The latest development obviously goes against the original spirit and principle of true liberalisation and ensuring an even playing ground because ZEPH may continue to have an edge over other educational book publishers and suppliers. And while various privately-owned publishers - Zambian-owned, locally incorporated foreign publishers, and multinationals - will give ZEPH stiff competition and a hard run for its money, state publishing, albeit on a reduced scale, will continue in Zambia. More so because its historical background means that ZEPH commands a huge backlist of educational titles developed by the CDC, and has suitably trained and experienced personnel, an appropriate infrastructure, and printing equipment. If substantial working capital (which is desperately needed as ZEPH operations are at less than 50 per cent capacity) were provided by the shareholders (that is, the government) ZEPH would quickly awaken from its current operational slumber because, with its large number of educational materials in stock, it could put in place a massive reprint programme and grab a larger share of the school market than any other publisher, making those who have not developed as much as ZEPH face unfair competition.

Whether the Zambia Educational Publishing House (Amendment 1992) Act will undergo further amendments to remove ZEPH's advantages over other publishers and printers is yet to be seen. It would be useful to know whether ZEPH might revert to the pre-1986 structure, whereby two distinct companies operated - one purely to publish and the other to purchase, market and distribute educational materials nation-wide - except that this time a separate printing company may have to be hived off as well. Such a 'new' set-up may help improve the management and operations of the new-look ZEPH. Judging from the working culture brought about by liberalisation, competition is the name of the game in the book industry in Zambia today. And so ZEPH is not basking in its old glory as the publisher, but fighting hard to retain its image alongside other Zambian publishers competing to perform well and successfully in spite of all the odds.
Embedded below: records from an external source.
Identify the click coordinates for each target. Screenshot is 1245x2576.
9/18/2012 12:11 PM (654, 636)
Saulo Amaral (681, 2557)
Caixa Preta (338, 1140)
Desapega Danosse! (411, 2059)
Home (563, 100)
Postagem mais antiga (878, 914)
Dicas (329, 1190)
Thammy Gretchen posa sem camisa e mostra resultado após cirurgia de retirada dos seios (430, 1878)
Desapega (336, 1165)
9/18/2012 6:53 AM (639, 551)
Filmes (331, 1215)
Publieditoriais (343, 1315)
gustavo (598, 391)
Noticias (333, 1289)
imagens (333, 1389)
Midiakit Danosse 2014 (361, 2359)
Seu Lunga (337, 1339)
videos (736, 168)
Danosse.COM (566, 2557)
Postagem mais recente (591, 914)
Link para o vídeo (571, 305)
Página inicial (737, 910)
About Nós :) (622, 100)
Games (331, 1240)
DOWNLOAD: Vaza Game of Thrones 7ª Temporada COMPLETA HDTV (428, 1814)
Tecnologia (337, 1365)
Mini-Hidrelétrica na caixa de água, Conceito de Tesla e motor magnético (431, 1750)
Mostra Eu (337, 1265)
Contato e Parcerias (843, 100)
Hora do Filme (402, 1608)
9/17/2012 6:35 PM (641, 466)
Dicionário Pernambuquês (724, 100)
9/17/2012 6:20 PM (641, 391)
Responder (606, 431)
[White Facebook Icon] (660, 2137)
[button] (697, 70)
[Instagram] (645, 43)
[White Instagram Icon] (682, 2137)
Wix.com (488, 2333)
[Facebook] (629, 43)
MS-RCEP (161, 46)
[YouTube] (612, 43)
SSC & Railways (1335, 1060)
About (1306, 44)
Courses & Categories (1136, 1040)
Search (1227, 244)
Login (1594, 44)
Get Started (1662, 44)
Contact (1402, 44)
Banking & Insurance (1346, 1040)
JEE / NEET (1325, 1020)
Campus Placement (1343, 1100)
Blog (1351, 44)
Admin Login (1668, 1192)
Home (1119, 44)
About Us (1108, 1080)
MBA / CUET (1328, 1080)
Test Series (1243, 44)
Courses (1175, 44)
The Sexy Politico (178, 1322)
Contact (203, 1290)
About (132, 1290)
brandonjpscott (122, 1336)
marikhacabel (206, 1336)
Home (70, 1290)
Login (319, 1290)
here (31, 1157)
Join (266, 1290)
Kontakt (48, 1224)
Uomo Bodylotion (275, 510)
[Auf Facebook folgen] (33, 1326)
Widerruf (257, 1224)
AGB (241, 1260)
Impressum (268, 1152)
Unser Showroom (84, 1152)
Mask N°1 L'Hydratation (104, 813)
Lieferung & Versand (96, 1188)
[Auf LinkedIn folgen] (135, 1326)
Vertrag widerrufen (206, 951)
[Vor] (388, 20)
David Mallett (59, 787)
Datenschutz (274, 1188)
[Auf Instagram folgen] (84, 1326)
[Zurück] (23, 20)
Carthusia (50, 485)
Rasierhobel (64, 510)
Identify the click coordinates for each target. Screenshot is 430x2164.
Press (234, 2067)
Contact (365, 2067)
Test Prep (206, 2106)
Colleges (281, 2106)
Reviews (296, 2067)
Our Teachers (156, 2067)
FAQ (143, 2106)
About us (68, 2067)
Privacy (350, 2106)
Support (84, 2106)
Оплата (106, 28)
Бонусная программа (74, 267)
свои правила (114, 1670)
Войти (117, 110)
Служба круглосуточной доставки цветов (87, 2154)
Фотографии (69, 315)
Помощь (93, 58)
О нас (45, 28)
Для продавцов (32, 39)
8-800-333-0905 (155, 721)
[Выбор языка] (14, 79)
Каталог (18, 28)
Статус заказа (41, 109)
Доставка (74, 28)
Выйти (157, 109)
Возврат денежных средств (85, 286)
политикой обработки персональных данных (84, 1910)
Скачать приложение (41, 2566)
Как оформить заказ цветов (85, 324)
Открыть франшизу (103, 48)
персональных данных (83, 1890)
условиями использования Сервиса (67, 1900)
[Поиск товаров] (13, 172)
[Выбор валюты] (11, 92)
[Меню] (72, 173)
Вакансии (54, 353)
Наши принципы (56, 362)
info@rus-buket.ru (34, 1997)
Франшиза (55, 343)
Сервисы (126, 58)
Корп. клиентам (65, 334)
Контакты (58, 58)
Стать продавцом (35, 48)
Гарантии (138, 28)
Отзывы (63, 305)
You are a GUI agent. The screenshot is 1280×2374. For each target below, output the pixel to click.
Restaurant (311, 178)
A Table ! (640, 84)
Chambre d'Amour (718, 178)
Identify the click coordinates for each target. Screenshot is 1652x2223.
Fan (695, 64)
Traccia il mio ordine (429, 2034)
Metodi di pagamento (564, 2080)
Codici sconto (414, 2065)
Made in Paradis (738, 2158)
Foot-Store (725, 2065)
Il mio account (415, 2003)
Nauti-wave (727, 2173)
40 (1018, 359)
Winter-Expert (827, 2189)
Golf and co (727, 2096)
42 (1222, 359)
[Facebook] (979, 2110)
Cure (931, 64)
Since 1994 various stakeholders in the book industry in Zambia (including authors, librarians, printers, booksellers, publishers, and representatives of most government ministries associated with the book development) have, through workshops, round-table discussions and a symposium, progressively undertaken extensive groundwork to formulate a National Book Policy and draft a bill for a proposed Book Development Council of Zambia (BDCZ). After what appeared endless work, these two key documents were finalised, and are now under consideration by the government before the bill is further reviewed and tabled before parliament. This will give the BDCZ firm legal backing, facilitating both its operation and the implementation of the National Book Policy.

The government's vision for the development of a strong and competitive book industry in Zambia is also underscored by the National Policy on Education 'Educating Our Future'.
As well as almost all official documents emphasising the provision of suitable and sufficient quantities of textbooks for various levels, strategies to promote the culture of reading for pleasure have also been developed to improve literacy levels and the quality of public libraries. This should support trade publishing in the country, and probably persuade more publishers to find reason for general publishing instead of concentrating on educational textbook publishing, as is the situation now.

At the moment things are changing fast with the emergence of many more privately-owned publishers and booksellers, the organisational changes being made to ZEPH, the daunting but exciting challenge of producing sufficient quantities of textbooks to meet the increasing school population by the year 2005 and beyond, the imminent approval of the National Book Policy, and the establishment of the Book Development Council of Zambia to address various book industry-related issues. The future of book publishing in Zambia appears set for a major leap forward. [BPN, no 26–27, 2000, p. 27.]